**** PROVIDED RECORDS

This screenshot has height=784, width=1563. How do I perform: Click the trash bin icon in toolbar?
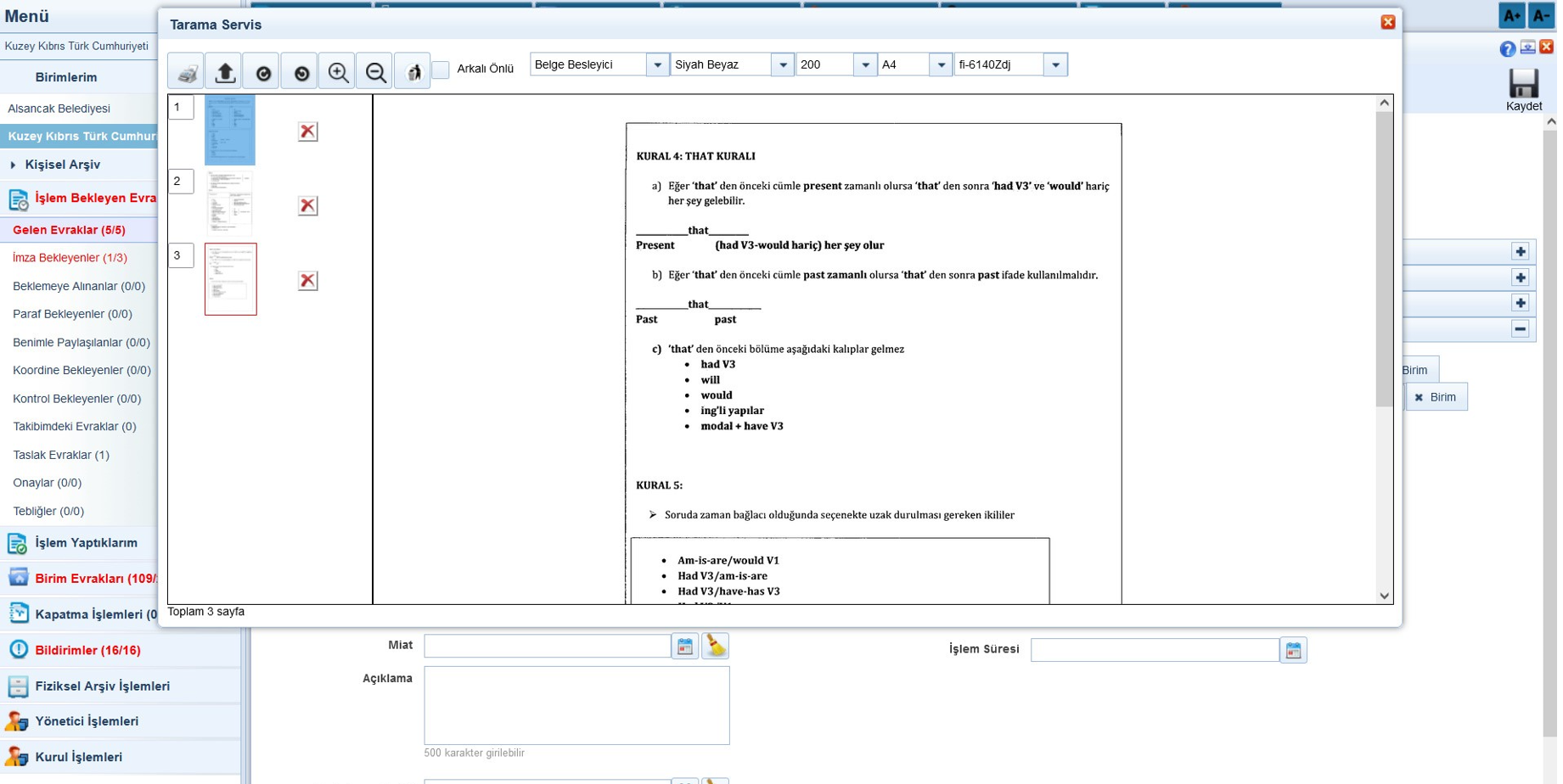coord(413,73)
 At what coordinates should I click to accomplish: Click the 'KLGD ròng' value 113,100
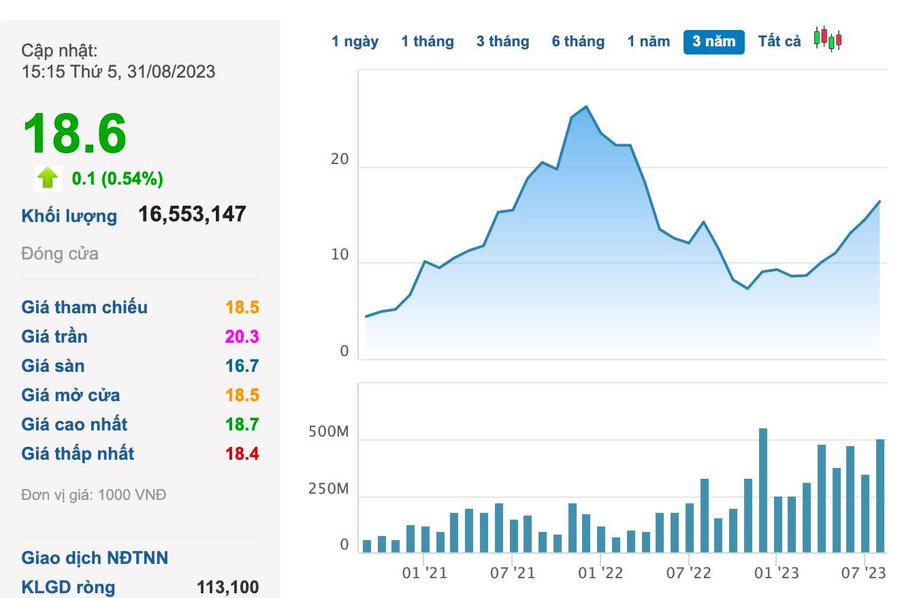tap(226, 587)
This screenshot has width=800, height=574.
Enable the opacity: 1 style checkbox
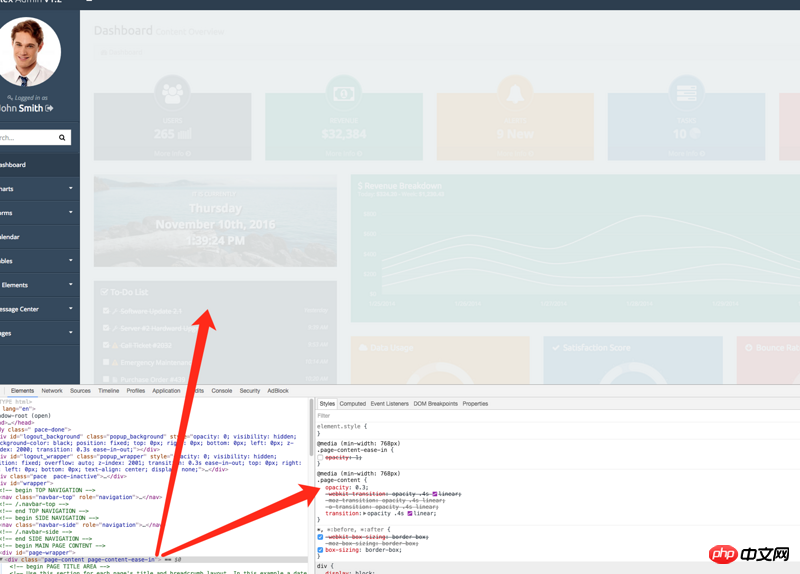tap(321, 457)
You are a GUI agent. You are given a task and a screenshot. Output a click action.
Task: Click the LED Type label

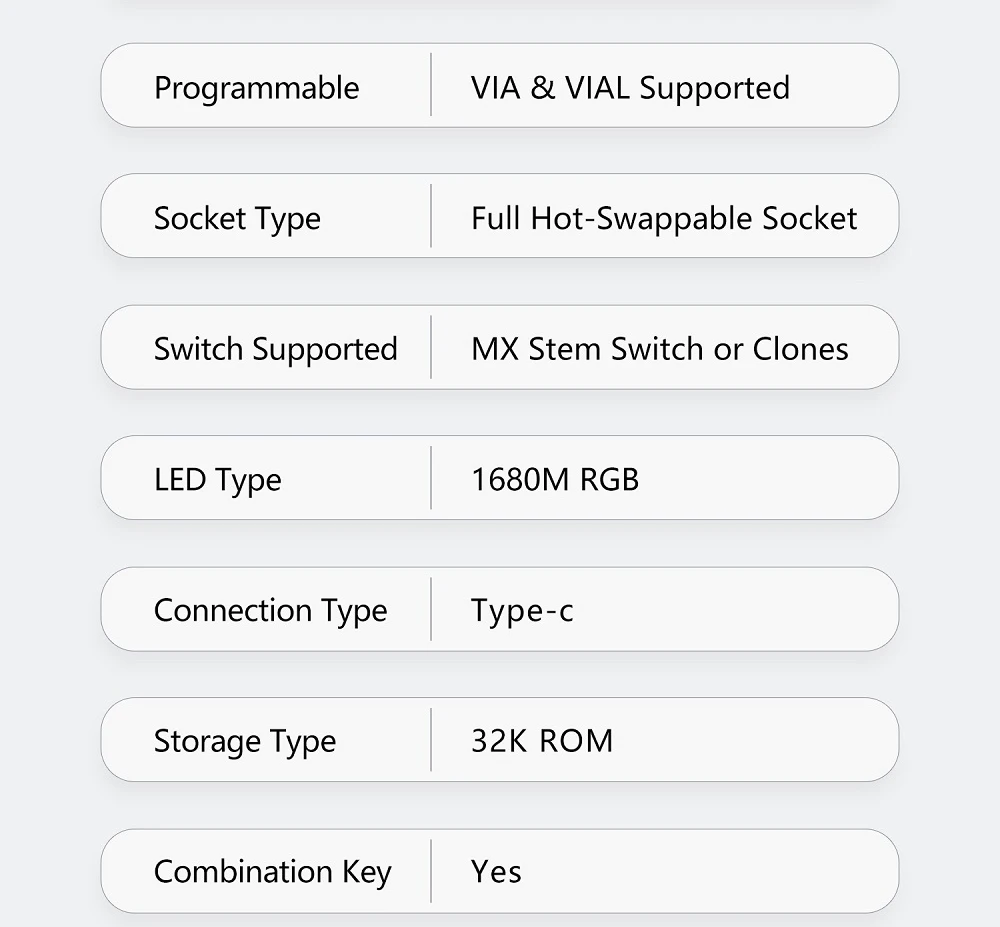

********

> _THE TASK_:
Give every line above again exactly, omitting whatever pictures appear.

> _RESPONSE FOR THIS EXERCISE_:
This screenshot has height=784, width=1563. How do I perform: Click the trash bin icon in toolbar?
coord(413,73)
 At what coordinates should I click to accomplish: Click the 'KLGD ròng' value 113,100
tap(226, 587)
This screenshot has width=800, height=574.
Enable the opacity: 1 style checkbox
tap(321, 457)
You are a GUI agent. You are given a task and a screenshot. Output a click action.
Task: Click the LED Type label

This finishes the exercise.